Stored data
******

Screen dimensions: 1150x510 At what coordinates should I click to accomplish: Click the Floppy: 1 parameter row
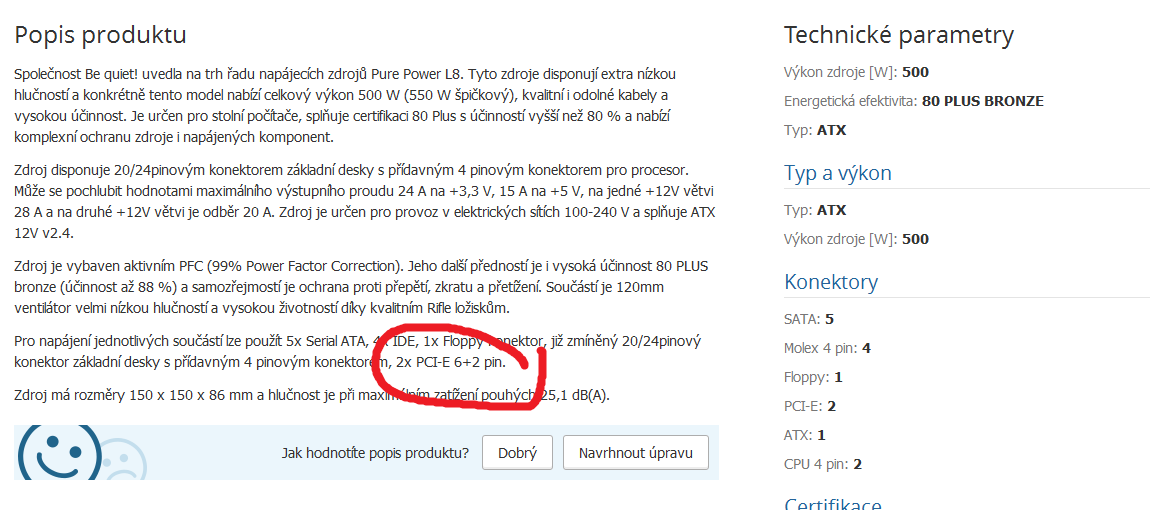tap(813, 377)
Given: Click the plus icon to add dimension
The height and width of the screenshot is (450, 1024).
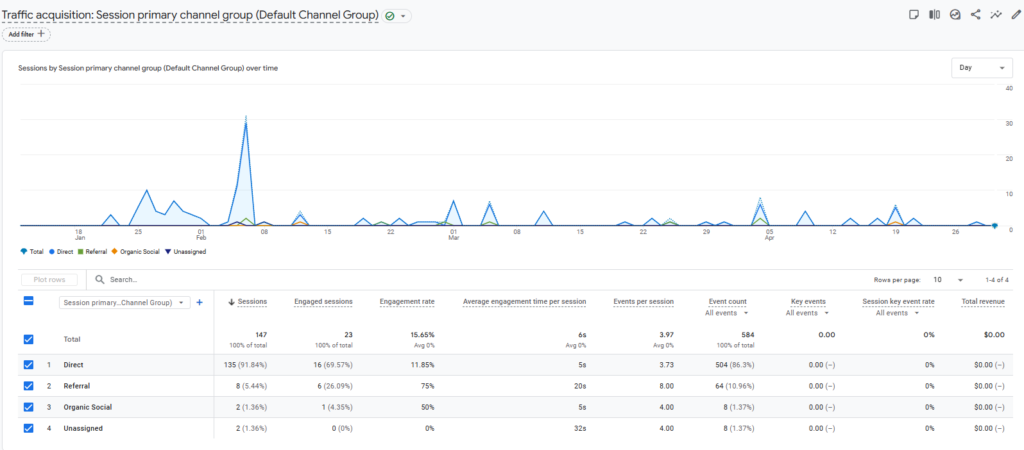Looking at the screenshot, I should 200,302.
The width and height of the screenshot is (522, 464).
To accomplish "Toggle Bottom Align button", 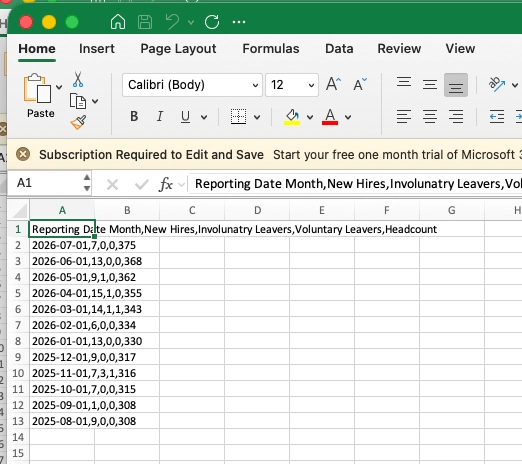I will pyautogui.click(x=456, y=85).
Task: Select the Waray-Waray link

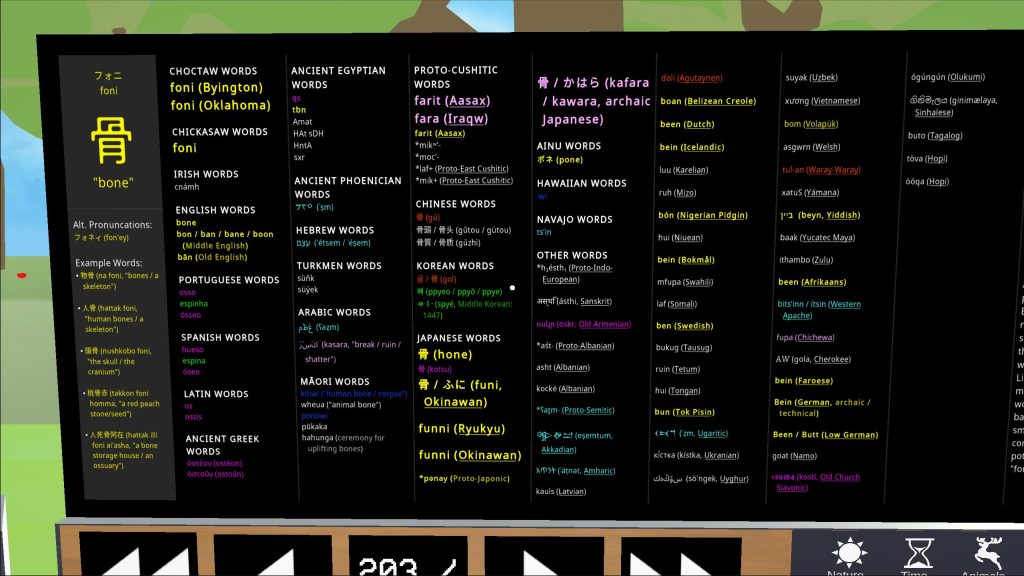Action: [834, 170]
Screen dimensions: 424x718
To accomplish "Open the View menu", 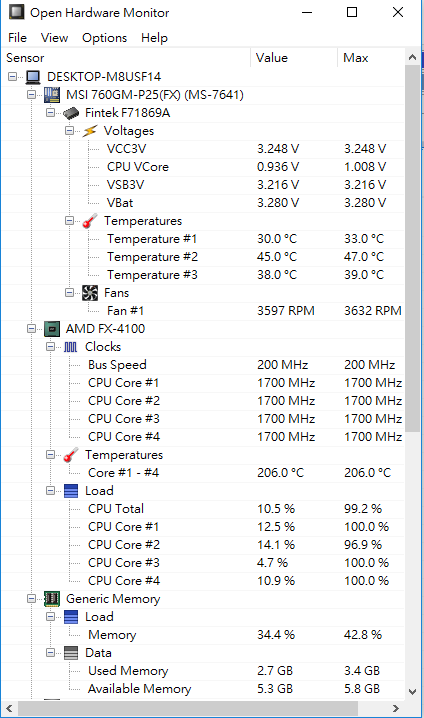I will coord(54,38).
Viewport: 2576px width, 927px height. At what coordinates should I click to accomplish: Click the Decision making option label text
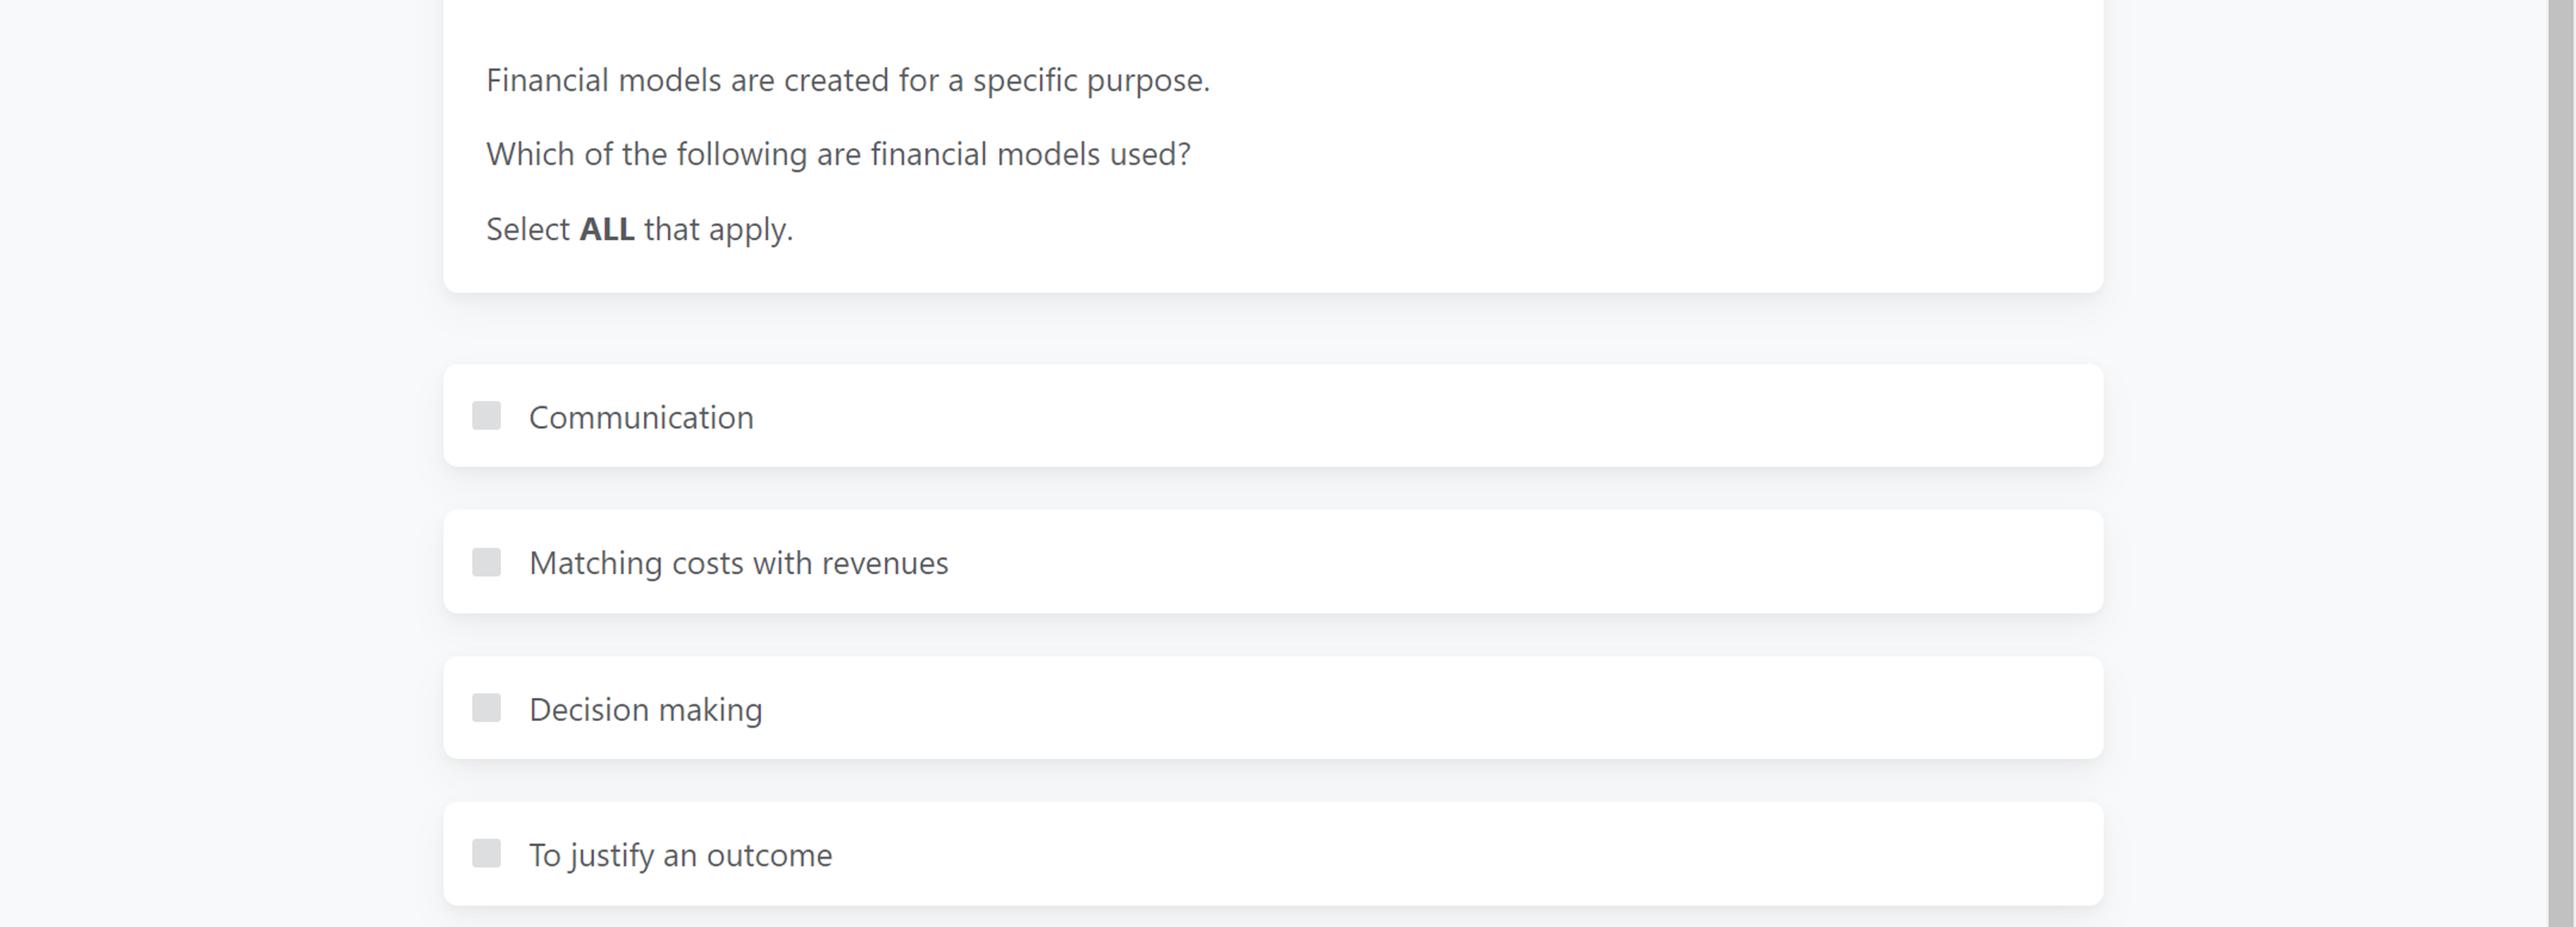[x=646, y=708]
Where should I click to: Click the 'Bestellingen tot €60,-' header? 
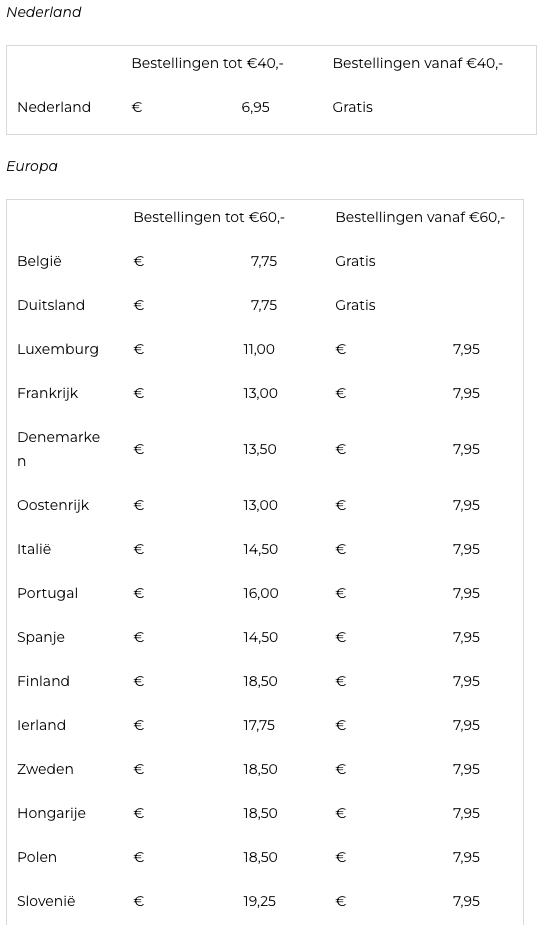click(x=209, y=217)
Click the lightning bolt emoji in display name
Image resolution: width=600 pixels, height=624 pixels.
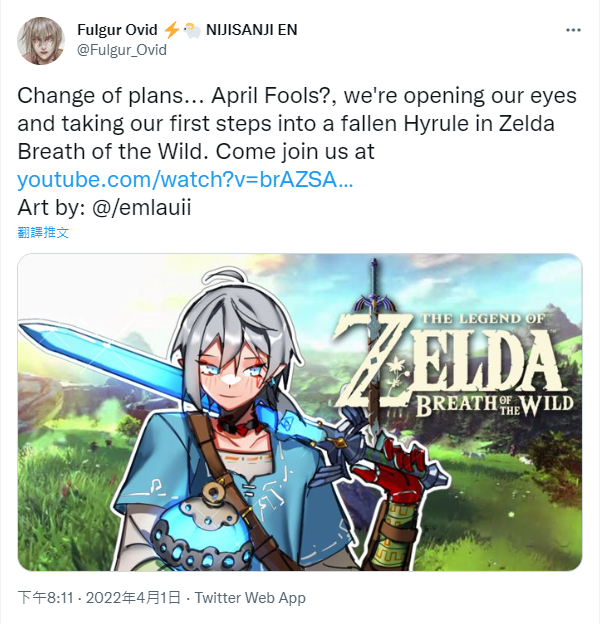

******

Restate word for word, and only, the lines from the line that contains "Click the lightning" through the end of the data, both included; pictures are not part of the copy.

▶ **Solution below**:
Click the lightning bolt emoji in display name
Image resolution: width=600 pixels, height=624 pixels.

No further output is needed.